Le Stéphanois Kevin Monnet-Paquet (à d.) porte le maillot confectionné pour la Ligue Europa lors du premier match de poules disputé face à Qarabag.
Le Stéphanois Kevin Monnet-Paquet (à d.) porte le maillot confectionné pour la Ligue Europa lors du premier match de poules disputé face à Qarabag. - AFP

Ce jeudi (21 h 05), les joueurs de l’AS Saint-Etienne étrenneront pour la première fois à domicile le maillot Europe à l’occasion de la venue des Ukrainiens de Dnipropetrovsk pour le compte de la 2e journée de la Ligue Europa. Commercialisé depuis mardi par le club stéphanois au prix de 120 euros, ce maillot, qui reprend tous les éléments de flocage de la campagne de la Ligue Europa (nom du sponsor sur le torse, logos UEFA sur les manches et celui de l’association ASSE Cœur-Vert sur le dos), a provoqué la colère d’une partie des supporters stéphanois qui le trouve trop cher. 

 

«Il est pourtant dans les prix du marché, assure Nicolas Verney-Carron, le directeur marketing du club forézien. Un maillot de base, sans aucun flocage, vaut 80 euros. C’est le prix de vente conseillé, pour ne pas dire imposé par notre équipementier (Adidas). Avec un flocage, la facture passe à 100 euros. Le maillot Europe est à 120 euros parce que nous avons payé plein pot les différents logos et notamment ceux de l’UEFA que nous ne pouvons acheter que chez un seul fournisseur. Le surcoût est donc considérable par rapport au maillot porté par les joueurs en championnat qui est commercialisé à 115 euros. Nous avons pourtant décidé de commercialiser le maillot Europe à 120 euros plutôt qu’à 135 car nous sommes bien conscients que ça reste un budget élevé pour un bout de tissu. Mais nous ne pouvions pas faire mieux.»

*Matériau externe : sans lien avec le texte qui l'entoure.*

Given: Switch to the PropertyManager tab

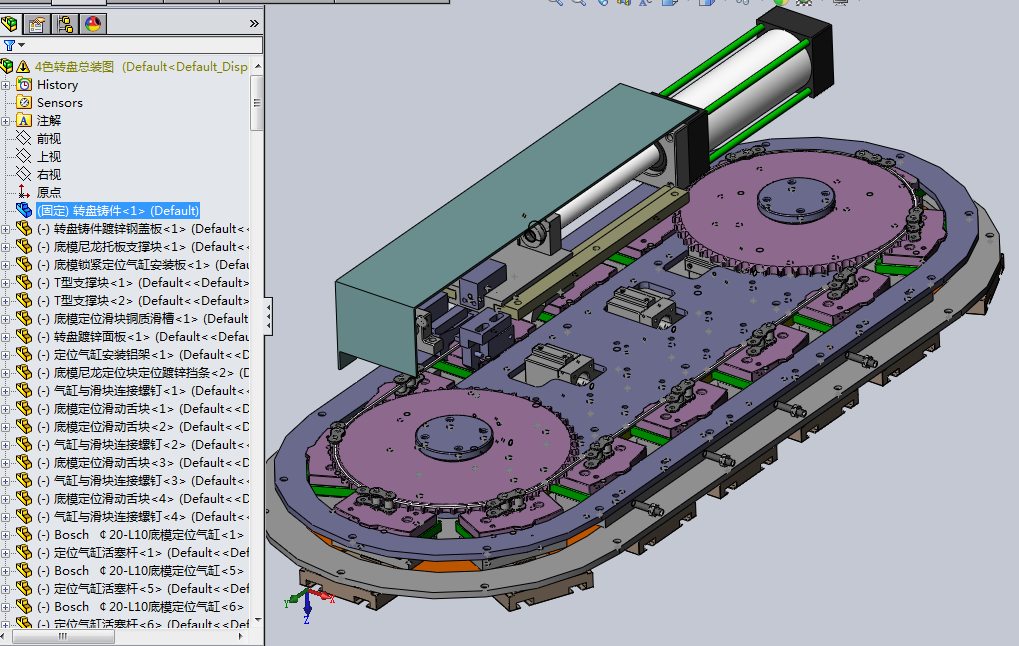Looking at the screenshot, I should pyautogui.click(x=37, y=24).
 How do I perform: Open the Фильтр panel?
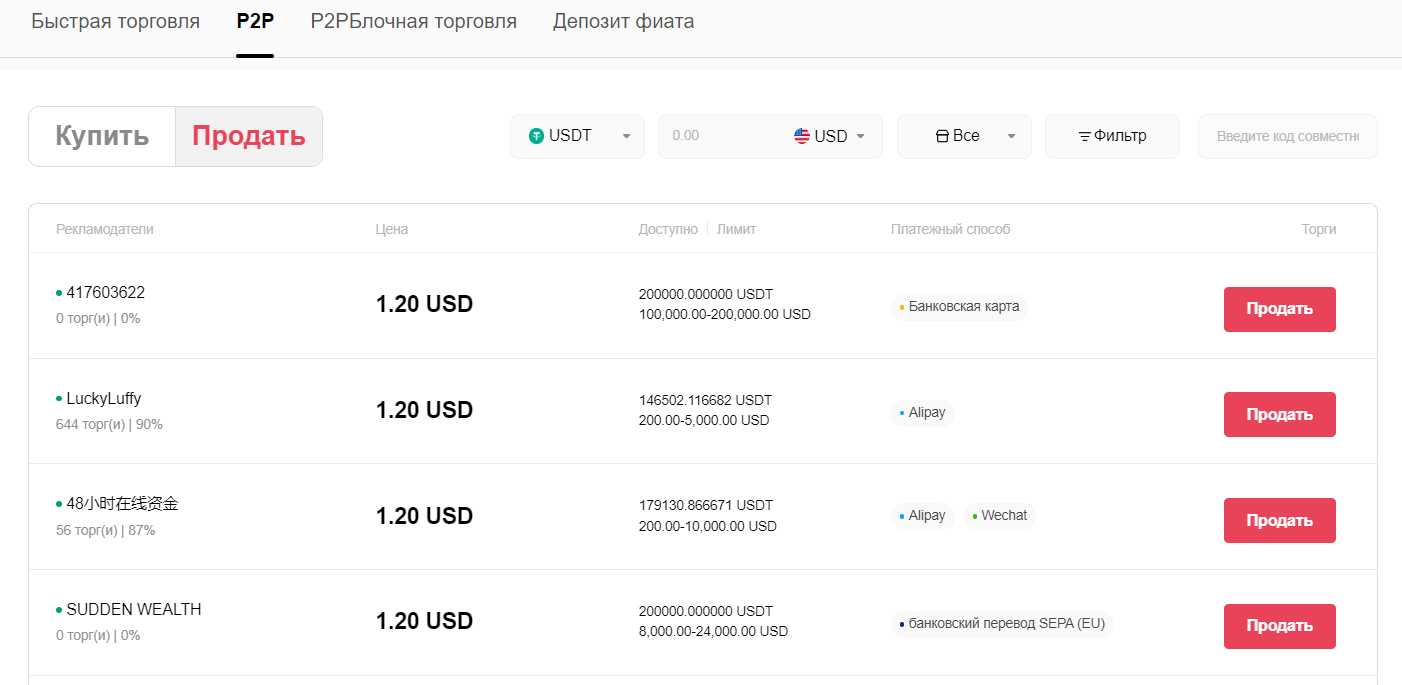(x=1112, y=135)
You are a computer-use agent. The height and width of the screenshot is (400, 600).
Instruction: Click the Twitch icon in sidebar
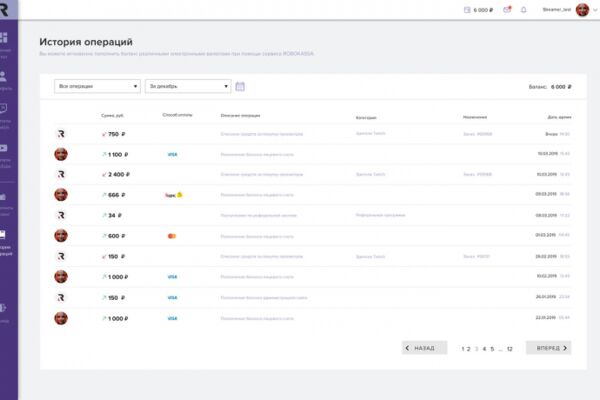point(3,109)
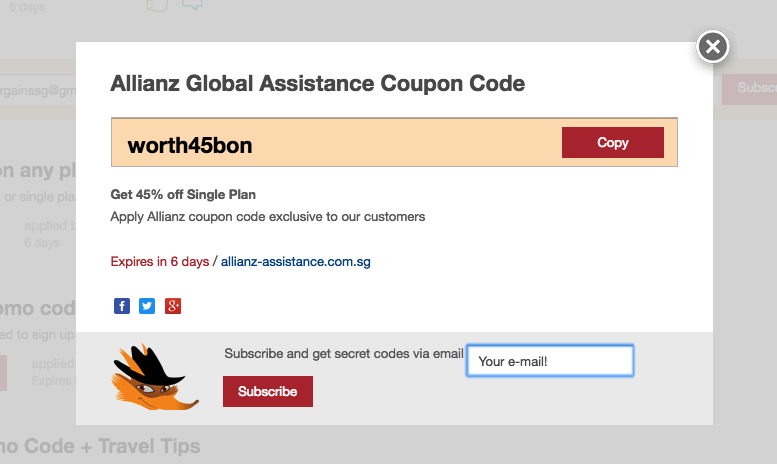Click the dimmed comment bubble icon
The image size is (777, 464).
192,5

Marges «relativement faibles»

Nicolas Verney-Carron affirme réaliser des marges «relativement faibles» sur les produits licenciés UEFA ainsi que sur le textile. C’est pourquoi il n’a pas apprécié les critiques voire les insultes proférées par certaines personnes sur les réseaux sociaux. «Les gens ne connaissent pas tous les tenants et les aboutissants. Ce n’est pas comme si nous avions acheté le maillot 10 euros et que nous le revendions 120. Honnêtement, on ne vole pas les gens.»

Les retours ne sont d’ailleurs pas tous négatifs. A la boutique de l’ASSE, le maillot Europe, produit à environ 400 unités, se vend très bien. «En une journée, on en a déjà écoulé des dizaines et il n’y en aura pas pour tout le monde», affirme Nicolas Verney-Carron. C’est bien la preuve que lorsqu'on aime, on ne compte pas.